PASSAGE TO READ —
THIS IS STILL IN PROGRESS
So one of the big annoyances I have with Gamera’s tutorials are that he has a crap load of all these spiffy tools and toys and he’s like “so then I just pull this flux capacitor out of my ass and now this shield looks like Yutaka Izubuchi himself just built it. In fact, you can see his signature right here.” Great. Next time I’m at your house, bend over so I can have a flux capacitor too.
So I kept all my receipts so I can put together a shopping list of all the crap you will want to buy depending on what step of building you’re in. Also you know what the basic price your looking at is for beginner level tools. And where to get them. And what NOT to waste your money on (like a flux capacitor). Keep in mind, I am not a thrifty person and these are brick-and-mortar retail store prices. You can find all this stuff cheaper if you try, especially online.
Step 1. A work area.
I model on my coffee table in front of my television so I can be inspired by anime. I have no idea if this will continue once I’m married but I’m enjoying it for the time being. Anyway, you’re occasionally cutting things or using chemicals. You (in theory) want to keep your desk/table clean so I recommend getting a cutting mat. 8.5″ x 12″ cutting mat. $11.99. Any hobby store. Possibly any store with school supplies. If you want to get by on the cheap, you can just work on flat cardboard boxes, a sheet of aluminum or just work someplace where you don’t care if it gets cut up/dirty.
You want some good lighting. I use a “book light” that someone got me for Christmas one year that I never had a reason to use until now. Also make sure you have a roll of paper towels, or some washable rags if you’re a tree hugger. I put a piece over my lap and over the table to hold parts/cleanup/wipe tools.
Step 2. Cutting from the tree.
Gamera likes to make fun of people for using nail clippers so I knew to stay away from those. However, don’t show your room temperature IQ like me and buy a pair of needle nose pliers thinking you can just snake it past the parts on the tree and use the wire cutter part. It’s not going to fit. LEFT = good. RIGHT = bad.

AVAILABLE DATA —
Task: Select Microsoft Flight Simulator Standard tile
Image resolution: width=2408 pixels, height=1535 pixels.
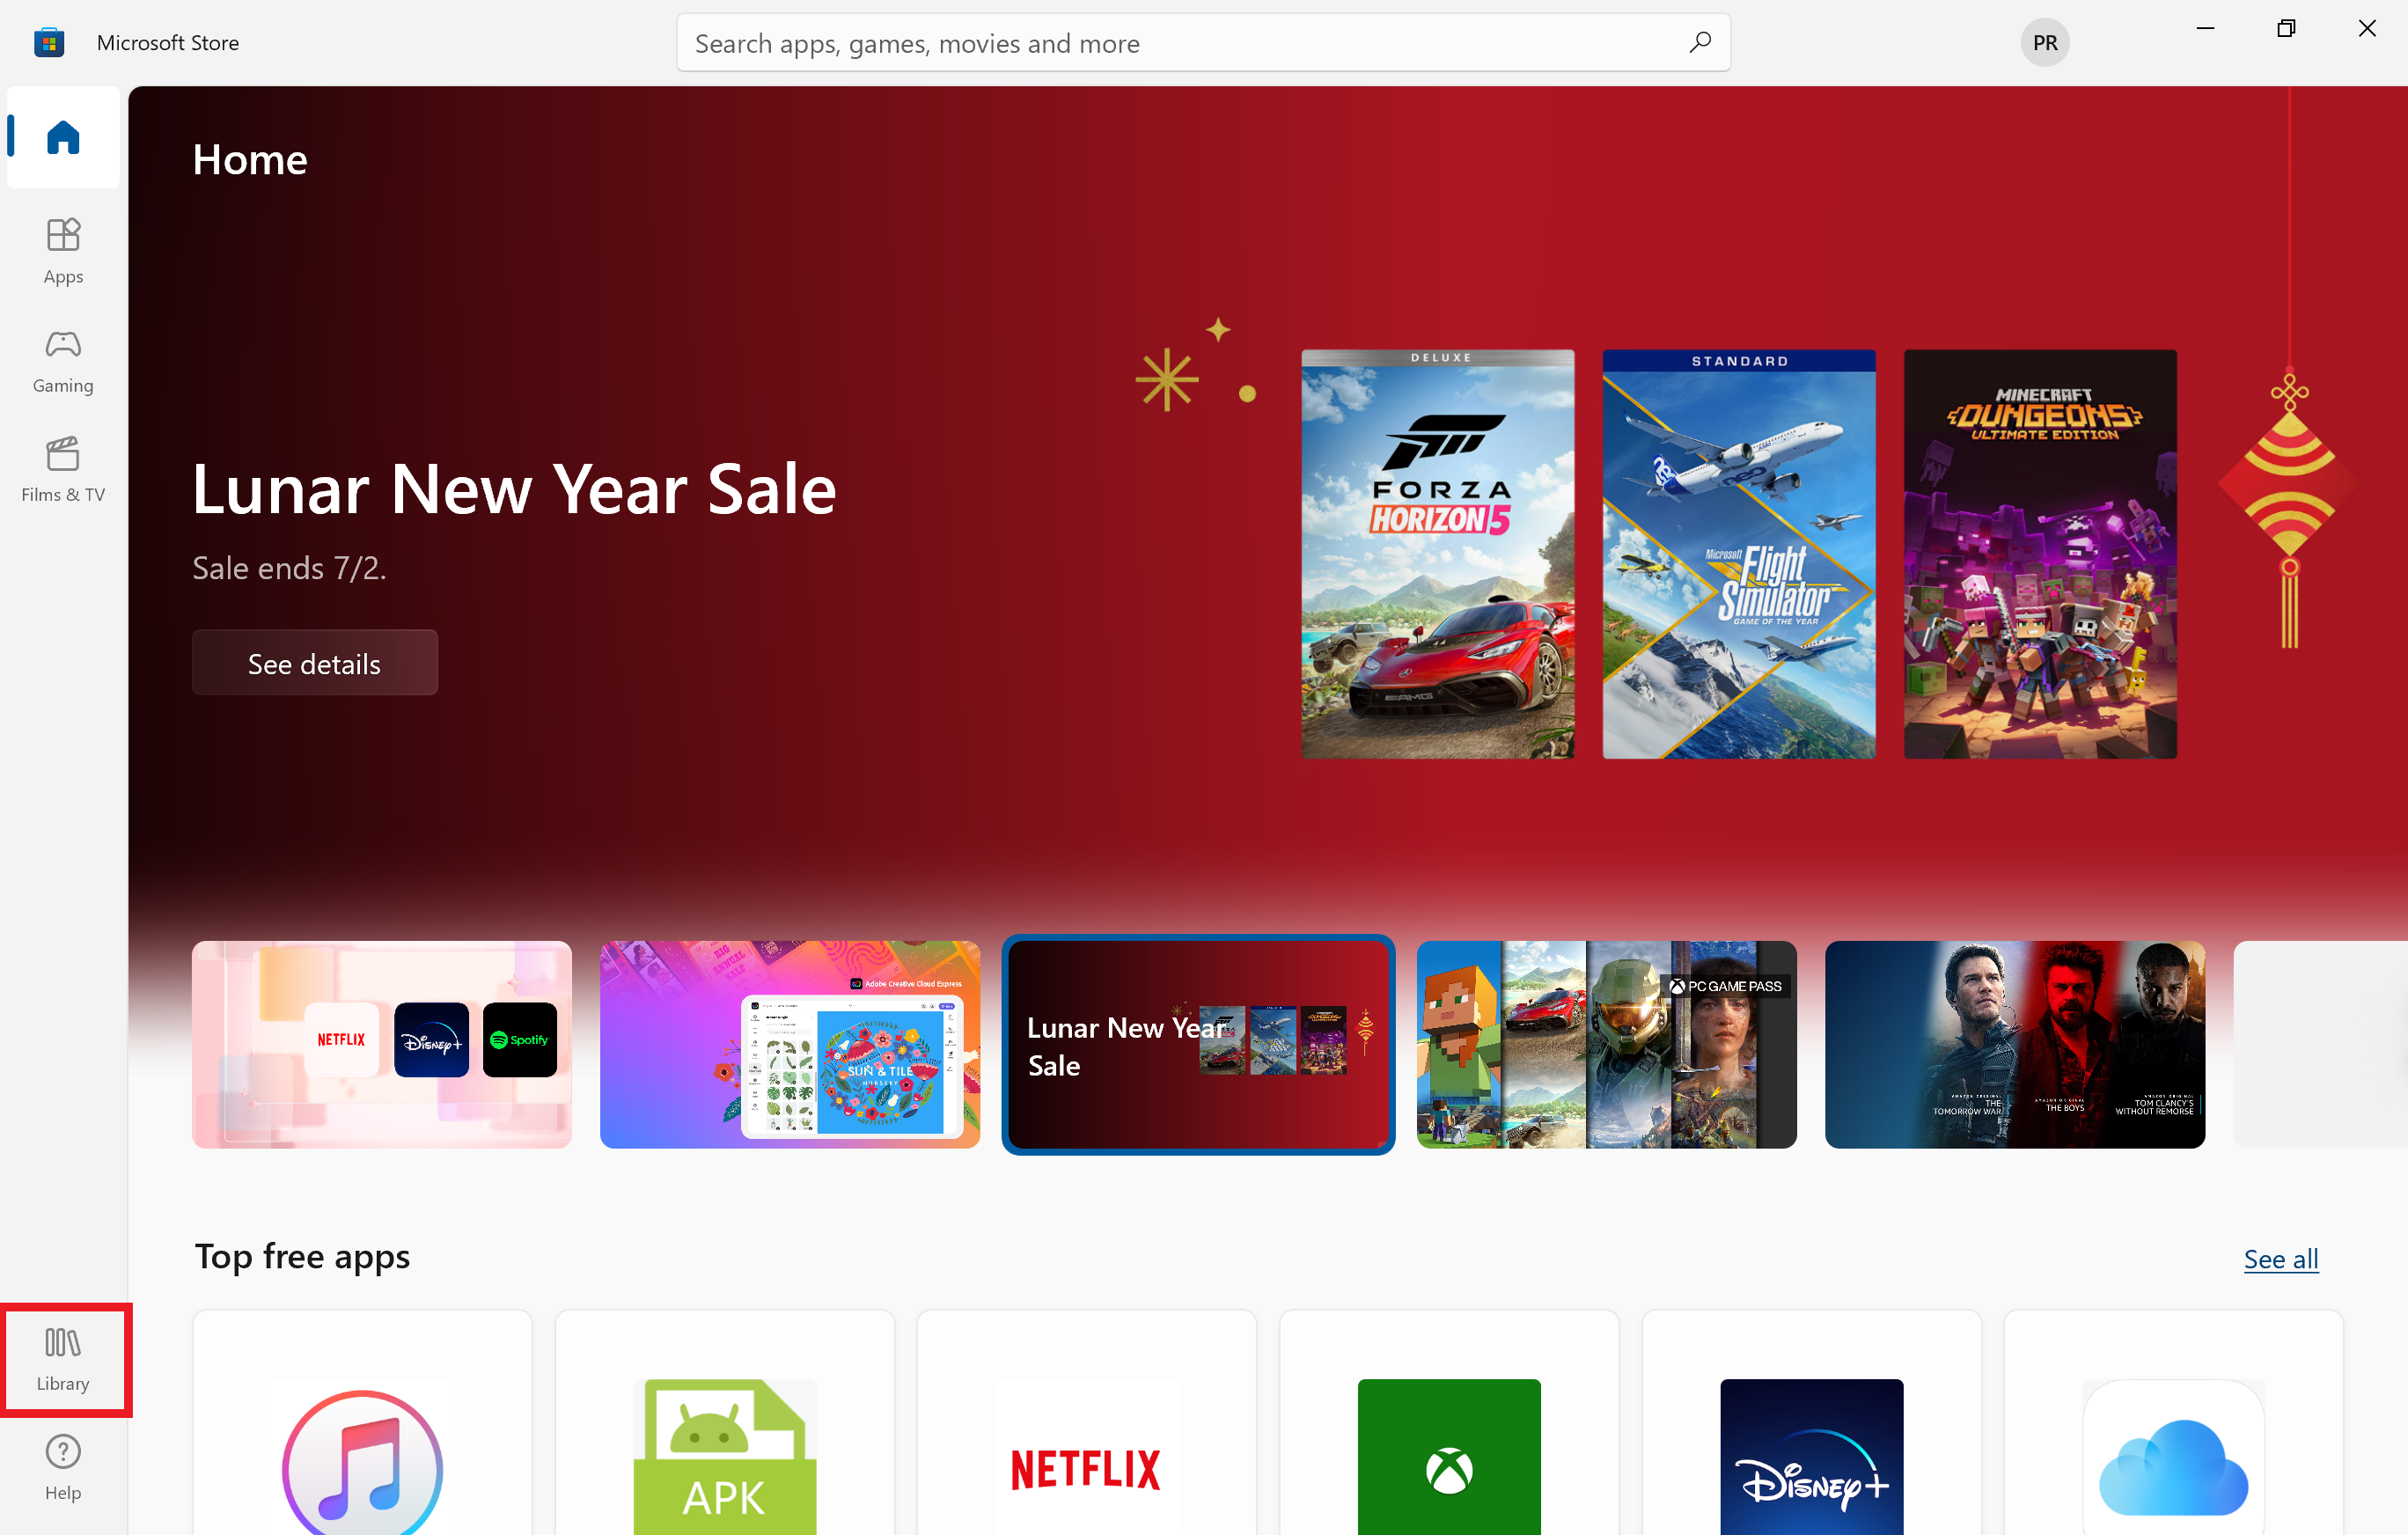Action: [x=1739, y=555]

YOUR TASKS —
1. In the tool guide above, condense the paragraph beginning "I model on my coffee table" into a short bulleted list that keeps its main facts.
2. According to the tool guide, what does the author use for lighting?

ANSWERS TO EACH TASK —
1.
- Models on a coffee table in front of the television, to be inspired by anime; unsure whether this will continue after marriage.
- The work involves cutting things and using chemicals, so a cutting mat is recommended to keep the desk or table clean.
- Suggested mat: 8.5″ x 12″, $11.99, from any hobby store or possibly any store with school supplies.
- Cheaper options: flat cardboard boxes, a sheet of aluminum, or a spot where cuts and dirt don't matter.

2. A "book light" that someone gave the author for Christmas one year.